In the listing below, the lines starting at the line with "[Toggle mobile menu] (319, 121)" and ending at the line with "REVIEWS (26, 2408)" are to be output verbatim. Images stay out of the copy.

RECORDS PROVIDED section start

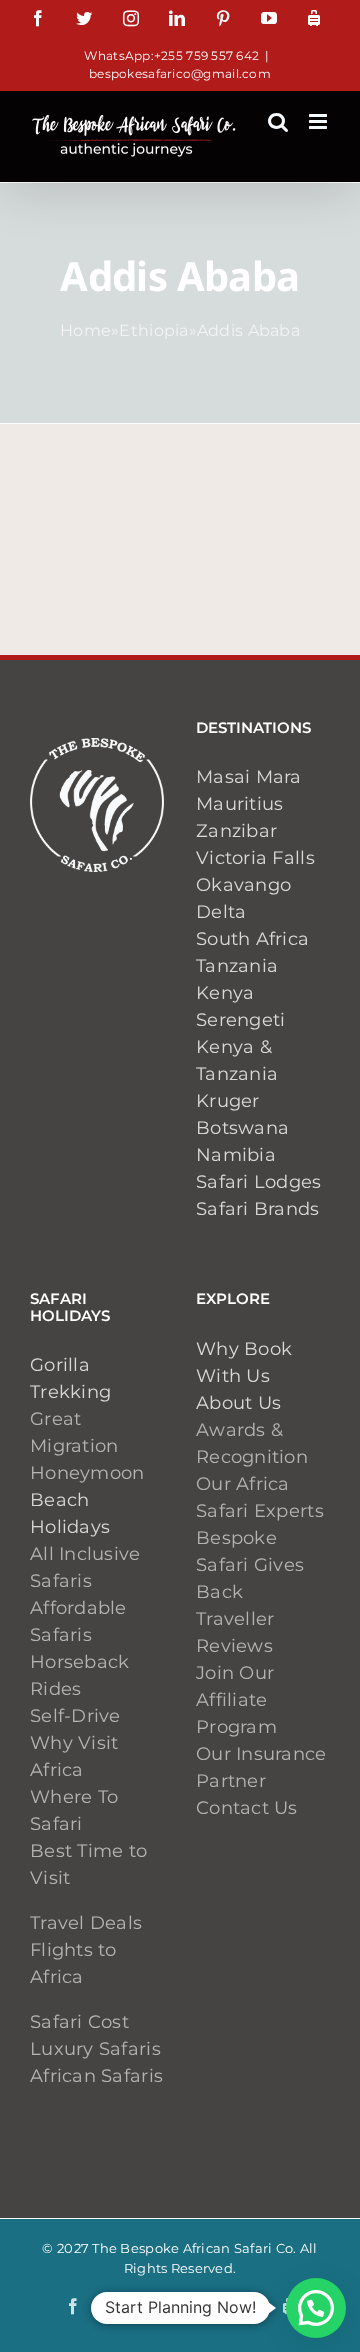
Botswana (242, 1128)
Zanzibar (236, 831)
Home (85, 330)
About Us (238, 1403)
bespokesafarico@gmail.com (180, 73)
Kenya (225, 993)
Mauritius (239, 804)
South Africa (252, 939)
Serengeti (240, 1020)
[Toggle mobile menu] (319, 121)
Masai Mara (249, 777)
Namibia (236, 1155)
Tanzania (237, 966)
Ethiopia (153, 330)
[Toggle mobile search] (278, 121)
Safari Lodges (259, 1182)
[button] (316, 2308)
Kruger (228, 1101)
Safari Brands (258, 1209)
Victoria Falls (255, 858)
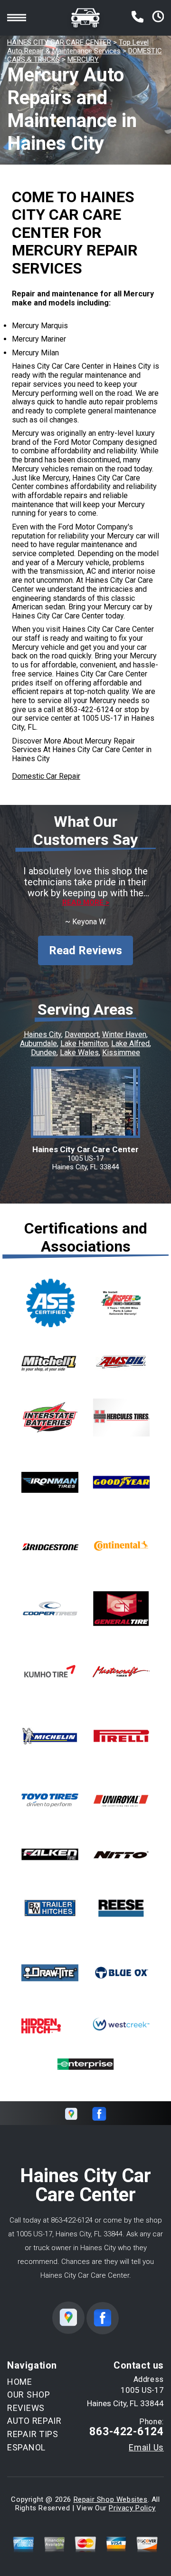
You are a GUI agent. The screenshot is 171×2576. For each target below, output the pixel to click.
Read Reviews (85, 950)
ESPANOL (26, 2447)
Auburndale (38, 1043)
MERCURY (83, 59)
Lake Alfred (130, 1043)
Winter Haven (124, 1034)
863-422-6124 (89, 709)
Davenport (82, 1034)
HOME (19, 2382)
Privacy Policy (132, 2508)
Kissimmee (121, 1052)
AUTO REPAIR (34, 2421)
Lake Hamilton (84, 1043)
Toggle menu (16, 17)
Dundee (44, 1052)
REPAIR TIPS (32, 2434)
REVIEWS (26, 2408)
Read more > (85, 903)
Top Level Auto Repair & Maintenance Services (78, 46)
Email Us (146, 2447)
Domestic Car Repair (46, 776)
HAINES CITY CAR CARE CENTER (59, 42)
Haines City (42, 1034)
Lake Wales (79, 1052)
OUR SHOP (28, 2395)
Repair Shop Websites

RECORDS PROVIDED section end

_RESPONSE AREA_
[Toggle mobile menu] (319, 121)
Masai Mara (249, 777)
Namibia (236, 1155)
Tanzania (237, 966)
Ethiopia (153, 330)
[Toggle mobile search] (278, 121)
Safari Lodges (259, 1182)
[button] (316, 2308)
Kruger (228, 1101)
Safari Brands (258, 1209)
Victoria Falls (255, 858)
You are a GUI agent. The screenshot is 171×2576. For each target below, output the pixel to click.
Read Reviews (85, 950)
ESPANOL (26, 2447)
Auburndale (38, 1043)
MERCURY (83, 59)
Lake Alfred (130, 1043)
Winter Haven (124, 1034)
863-422-6124 (89, 709)
Davenport (82, 1034)
HOME (19, 2382)
Privacy Policy (132, 2508)
Kissimmee (121, 1052)
AUTO REPAIR (34, 2421)
Lake Hamilton (84, 1043)
Toggle menu (16, 17)
Dundee (44, 1052)
REPAIR TIPS (32, 2434)
REVIEWS (26, 2408)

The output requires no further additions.